North Sea oil has begun to run out, this has largely been used to pay for economic failure in terms of welfare payments.
Full-time employees in the UK work for the third-longest amount of time in the EU, completing an average of 42.7 hours a week compared to the EU average of 37.4 hours, according to the Office for National Statistics.
Not only has the number of hours not reduced, the type of employment has also changed in 1952 40% of people were employed in Manufacturing today it is only 8%, with the service and financial sectors growing to fill the void.

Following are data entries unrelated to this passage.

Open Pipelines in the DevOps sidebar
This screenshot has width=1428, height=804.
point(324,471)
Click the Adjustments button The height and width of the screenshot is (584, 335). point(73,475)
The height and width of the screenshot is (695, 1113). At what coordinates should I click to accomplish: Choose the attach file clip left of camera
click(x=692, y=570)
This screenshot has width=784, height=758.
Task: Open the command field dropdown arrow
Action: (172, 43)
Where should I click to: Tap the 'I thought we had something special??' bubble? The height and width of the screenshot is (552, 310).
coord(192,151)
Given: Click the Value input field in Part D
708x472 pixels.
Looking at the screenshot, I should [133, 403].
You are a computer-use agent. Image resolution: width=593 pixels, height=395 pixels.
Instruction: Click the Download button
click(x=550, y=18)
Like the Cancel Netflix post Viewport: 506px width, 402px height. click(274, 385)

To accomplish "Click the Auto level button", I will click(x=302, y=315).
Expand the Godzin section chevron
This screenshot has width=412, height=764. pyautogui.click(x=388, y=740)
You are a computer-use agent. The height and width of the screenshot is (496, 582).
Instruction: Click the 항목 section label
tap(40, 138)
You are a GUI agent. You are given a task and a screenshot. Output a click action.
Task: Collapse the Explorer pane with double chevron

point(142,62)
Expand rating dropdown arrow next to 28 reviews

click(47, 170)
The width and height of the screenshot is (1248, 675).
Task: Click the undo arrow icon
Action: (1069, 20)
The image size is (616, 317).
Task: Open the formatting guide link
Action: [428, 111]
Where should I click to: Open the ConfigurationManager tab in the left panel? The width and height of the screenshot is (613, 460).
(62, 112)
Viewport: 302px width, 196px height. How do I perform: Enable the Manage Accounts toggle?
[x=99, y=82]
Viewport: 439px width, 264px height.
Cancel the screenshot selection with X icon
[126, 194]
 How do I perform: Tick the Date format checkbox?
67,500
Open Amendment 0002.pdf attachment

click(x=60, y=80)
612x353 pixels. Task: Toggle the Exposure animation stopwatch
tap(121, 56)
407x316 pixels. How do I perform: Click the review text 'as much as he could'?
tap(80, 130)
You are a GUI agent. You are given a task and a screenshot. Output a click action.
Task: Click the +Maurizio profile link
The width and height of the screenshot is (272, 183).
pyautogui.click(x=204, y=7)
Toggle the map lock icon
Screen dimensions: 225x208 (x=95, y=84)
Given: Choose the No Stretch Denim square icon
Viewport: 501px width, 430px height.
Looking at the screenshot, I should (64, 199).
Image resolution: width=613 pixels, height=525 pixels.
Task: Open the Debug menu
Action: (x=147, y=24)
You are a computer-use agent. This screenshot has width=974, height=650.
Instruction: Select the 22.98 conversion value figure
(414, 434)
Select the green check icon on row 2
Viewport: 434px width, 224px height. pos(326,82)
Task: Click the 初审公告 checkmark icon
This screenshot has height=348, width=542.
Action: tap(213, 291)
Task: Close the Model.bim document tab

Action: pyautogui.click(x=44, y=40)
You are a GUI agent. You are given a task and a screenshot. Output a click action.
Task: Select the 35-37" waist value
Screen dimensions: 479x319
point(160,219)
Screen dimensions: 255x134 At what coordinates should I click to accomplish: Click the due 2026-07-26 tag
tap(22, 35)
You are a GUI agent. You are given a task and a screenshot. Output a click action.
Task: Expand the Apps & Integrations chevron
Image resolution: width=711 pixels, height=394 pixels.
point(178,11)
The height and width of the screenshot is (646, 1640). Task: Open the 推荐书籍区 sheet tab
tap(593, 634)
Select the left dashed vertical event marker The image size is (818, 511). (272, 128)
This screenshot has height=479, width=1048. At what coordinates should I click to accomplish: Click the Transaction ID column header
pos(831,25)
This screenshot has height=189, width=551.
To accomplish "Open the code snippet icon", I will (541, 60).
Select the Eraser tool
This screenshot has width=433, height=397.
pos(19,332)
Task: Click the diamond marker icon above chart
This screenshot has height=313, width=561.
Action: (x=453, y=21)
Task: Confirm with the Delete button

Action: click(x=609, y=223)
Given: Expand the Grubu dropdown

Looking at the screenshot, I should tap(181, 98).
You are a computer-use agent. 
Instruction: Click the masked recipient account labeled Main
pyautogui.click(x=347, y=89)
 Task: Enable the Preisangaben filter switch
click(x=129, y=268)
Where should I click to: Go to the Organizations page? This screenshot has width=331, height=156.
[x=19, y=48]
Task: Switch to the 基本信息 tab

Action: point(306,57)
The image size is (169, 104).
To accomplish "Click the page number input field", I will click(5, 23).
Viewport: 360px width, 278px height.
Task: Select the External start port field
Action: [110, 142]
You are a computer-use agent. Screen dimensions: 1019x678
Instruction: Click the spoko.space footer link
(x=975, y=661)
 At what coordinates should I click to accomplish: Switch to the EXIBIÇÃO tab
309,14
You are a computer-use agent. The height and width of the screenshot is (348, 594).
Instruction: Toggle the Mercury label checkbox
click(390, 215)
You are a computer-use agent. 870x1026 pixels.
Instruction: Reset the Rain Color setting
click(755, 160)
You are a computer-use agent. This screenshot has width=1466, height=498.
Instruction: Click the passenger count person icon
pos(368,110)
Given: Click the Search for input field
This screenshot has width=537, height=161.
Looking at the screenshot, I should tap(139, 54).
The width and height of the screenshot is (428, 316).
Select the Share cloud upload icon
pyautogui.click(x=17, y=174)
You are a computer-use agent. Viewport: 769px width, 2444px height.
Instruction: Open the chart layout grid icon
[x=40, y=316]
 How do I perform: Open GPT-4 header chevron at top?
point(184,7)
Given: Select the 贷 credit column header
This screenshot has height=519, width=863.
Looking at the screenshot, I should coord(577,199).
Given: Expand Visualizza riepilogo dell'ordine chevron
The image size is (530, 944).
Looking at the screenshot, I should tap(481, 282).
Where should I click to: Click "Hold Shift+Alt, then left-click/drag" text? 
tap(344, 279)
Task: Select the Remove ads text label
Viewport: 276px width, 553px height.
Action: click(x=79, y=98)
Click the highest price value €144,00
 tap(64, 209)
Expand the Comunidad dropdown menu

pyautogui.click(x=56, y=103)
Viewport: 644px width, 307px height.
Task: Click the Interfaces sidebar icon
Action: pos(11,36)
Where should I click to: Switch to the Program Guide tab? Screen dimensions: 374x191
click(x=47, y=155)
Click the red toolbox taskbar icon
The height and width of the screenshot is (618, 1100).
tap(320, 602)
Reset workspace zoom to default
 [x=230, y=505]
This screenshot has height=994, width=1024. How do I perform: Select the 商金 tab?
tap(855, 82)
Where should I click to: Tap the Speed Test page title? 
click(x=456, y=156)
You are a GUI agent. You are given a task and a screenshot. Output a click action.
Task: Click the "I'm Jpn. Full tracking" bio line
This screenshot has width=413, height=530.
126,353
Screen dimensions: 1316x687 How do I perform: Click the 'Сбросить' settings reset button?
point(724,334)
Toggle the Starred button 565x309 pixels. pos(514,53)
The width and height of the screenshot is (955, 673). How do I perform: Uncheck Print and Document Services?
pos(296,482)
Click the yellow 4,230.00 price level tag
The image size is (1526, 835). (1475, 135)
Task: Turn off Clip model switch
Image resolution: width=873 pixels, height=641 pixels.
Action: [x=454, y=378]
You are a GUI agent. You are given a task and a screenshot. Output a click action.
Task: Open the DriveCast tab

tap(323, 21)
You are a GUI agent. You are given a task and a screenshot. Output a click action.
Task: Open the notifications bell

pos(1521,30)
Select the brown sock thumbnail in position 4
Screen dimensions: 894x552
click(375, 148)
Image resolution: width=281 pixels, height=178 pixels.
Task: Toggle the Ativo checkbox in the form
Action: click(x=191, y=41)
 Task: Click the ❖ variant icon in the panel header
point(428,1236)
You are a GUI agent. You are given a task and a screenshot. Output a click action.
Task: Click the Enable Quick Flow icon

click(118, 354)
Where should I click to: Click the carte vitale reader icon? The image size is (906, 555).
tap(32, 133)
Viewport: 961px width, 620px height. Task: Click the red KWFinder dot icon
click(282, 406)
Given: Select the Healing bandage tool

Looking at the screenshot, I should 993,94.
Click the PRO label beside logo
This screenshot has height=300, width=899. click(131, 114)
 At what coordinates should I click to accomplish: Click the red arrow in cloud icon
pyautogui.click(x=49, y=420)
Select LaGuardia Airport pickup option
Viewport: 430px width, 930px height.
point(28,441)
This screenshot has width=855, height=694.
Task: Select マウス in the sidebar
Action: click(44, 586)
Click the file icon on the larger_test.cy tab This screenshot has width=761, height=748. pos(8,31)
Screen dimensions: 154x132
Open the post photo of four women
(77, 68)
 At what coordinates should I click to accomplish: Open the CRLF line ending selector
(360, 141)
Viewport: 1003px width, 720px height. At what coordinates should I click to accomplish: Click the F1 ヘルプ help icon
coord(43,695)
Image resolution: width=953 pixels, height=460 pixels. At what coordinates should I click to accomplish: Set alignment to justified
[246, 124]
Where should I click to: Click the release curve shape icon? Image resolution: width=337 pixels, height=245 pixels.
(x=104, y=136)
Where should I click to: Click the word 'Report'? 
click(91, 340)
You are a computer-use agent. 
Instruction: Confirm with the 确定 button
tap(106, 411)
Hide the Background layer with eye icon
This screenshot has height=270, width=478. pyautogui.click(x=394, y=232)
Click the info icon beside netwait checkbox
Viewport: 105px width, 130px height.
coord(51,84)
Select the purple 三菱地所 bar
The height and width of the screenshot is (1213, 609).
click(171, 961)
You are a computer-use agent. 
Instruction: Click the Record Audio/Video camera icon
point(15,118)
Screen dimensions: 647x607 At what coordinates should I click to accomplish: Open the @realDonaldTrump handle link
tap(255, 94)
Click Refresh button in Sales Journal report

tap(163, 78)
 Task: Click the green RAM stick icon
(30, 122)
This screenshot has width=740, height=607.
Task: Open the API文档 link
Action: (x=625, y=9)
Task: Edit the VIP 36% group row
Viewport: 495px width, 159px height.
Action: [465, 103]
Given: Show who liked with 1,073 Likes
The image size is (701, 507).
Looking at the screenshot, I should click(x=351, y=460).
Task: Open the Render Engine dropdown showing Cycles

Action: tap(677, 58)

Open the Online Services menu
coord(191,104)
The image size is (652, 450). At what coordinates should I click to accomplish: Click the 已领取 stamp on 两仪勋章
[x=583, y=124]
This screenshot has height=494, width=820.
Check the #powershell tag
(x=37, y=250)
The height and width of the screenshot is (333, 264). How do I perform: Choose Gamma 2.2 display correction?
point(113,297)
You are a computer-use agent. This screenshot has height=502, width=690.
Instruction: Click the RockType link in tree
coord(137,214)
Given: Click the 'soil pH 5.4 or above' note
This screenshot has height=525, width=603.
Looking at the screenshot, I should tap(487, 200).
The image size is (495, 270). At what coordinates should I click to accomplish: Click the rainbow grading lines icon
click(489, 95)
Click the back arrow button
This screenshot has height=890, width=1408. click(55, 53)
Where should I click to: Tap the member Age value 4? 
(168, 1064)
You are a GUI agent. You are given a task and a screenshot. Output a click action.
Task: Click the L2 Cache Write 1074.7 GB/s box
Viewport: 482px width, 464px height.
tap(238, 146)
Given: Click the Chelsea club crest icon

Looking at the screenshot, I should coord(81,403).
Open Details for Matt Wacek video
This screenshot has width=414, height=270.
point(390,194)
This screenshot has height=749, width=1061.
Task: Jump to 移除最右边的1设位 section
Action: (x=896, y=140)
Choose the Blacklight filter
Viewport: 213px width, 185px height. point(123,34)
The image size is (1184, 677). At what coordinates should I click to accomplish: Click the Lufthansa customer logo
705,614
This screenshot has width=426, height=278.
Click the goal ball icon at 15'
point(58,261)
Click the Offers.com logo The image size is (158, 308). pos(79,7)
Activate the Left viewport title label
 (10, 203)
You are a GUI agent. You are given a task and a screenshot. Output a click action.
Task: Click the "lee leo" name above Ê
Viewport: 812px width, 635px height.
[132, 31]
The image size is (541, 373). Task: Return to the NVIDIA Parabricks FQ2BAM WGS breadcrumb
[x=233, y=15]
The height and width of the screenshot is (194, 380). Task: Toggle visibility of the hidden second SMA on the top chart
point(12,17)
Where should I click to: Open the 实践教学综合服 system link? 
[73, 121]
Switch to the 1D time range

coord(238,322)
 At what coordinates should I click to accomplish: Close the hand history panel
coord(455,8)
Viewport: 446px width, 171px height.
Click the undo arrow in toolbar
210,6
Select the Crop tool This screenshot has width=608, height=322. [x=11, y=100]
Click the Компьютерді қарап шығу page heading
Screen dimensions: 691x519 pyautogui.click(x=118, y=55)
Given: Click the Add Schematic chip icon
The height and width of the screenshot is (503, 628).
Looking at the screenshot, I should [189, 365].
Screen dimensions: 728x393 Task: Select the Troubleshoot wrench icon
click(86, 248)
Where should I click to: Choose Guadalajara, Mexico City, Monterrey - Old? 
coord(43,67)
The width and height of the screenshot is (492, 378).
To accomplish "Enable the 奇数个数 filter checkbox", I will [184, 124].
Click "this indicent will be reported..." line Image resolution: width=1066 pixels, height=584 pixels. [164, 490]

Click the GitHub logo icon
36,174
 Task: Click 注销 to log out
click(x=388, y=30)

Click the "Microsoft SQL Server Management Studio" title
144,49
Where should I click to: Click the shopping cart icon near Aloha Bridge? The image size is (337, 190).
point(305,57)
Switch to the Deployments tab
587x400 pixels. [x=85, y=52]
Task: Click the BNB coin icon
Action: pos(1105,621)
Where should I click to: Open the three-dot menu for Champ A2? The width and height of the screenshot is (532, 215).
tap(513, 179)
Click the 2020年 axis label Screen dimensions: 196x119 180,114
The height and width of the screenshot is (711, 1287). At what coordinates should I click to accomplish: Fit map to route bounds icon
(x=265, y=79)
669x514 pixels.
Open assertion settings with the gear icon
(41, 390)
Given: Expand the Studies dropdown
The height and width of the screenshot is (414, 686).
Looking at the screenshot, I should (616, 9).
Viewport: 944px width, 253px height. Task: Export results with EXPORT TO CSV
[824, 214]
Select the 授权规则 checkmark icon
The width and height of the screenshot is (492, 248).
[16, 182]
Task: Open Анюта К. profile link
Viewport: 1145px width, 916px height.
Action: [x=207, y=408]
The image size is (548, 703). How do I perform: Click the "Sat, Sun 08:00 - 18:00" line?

In the 1950s, there were 350,000 people registered as unemployed was a good measure of the number of jobless people of working age receiving benefit payments from the state. In 2012, the equivalent figure is 4 million
The share of skilled manual workers in total employment has fallen from 18% to 10% in the past two decades (there are currently 3.1 million). Secondly, there has been a rise in skilled employment of people performing managerial, professional and technical jobs – so-called knowledge workers. The share of people in these occupations has risen from a quarter to 44% (there are currently 12.7 million). And thirdly there has been a rise in mixed but essentially low-skilled employment performed by a group classified as ‘personal services’ and ‘sales and customer services’ workers, of which there are 4.7 million. Their share of employment has risen from around 6% to around 16%.
Since then wage inequality has increased considerably. Available comparative figures for all full-time male employees show that weekly wage dispersion – measured by the ratio of the top 10% of earners to the bottom 10% – has increased from 2.5 in 1975 to 3.75 in 2011. By the end of the first decade of the twenty-first century, the share of wages in UK GDP was lower (53%) than in 1952 (58%), with profit-earners rather than wage-earners taking a bigger slice of national income.
There has been a change in the type of employer, with fewer people working for large companies to smaller firms, with men enjoying less employment tenure with females has enjoyed better tenure of employment, this is explained by better maternity and flexible working.
The 1980' and 90's were far from golden decades, characterised by numerous periods of stagflation with sluggish growth and double-digit price inflation, two deep recessions, and often a double-digit unemployment rate. The stop-go of the initial post-war decades had given way to ‘boom and bust’.
Capital has often said that Labour had to become more flexible and productive, Labour has become increasingly flexible, many workers have lost employment rights, with more flexible contracts, from loss of sick pay, fewer paid holidays and loss of occupational pensions.
At the same time the Labour market was changing from manufacturing to service sectors, western capitalism was experimenting with deregulated financial and investment banking, this was a system of leverage debts and fancy products that seemly no one knew or understood, in effect the banks owned worthless assets and paid to much for them, leaving banks to be effectively insolvent, only government action saved them.
This credit crunch has seen the Bank of England pump in hundreds of million of pounds into banks in the form of Quanative Easing, this to restore banks solvency and to create liquidity so banks have the confidence to lend again.
So western capitalism's is at a cross roads it can change was the neo liberal economics of the previous thirty years that has polarised rich and poor, that has seen the productive economy shrink to a more fair and productive economy with all workers getting their share.
The queen is worth £310million in 2012 in 1971 the queen was worth £2million or equivalent to £21million today, so at least the Queens finances has done well in the last thirty years.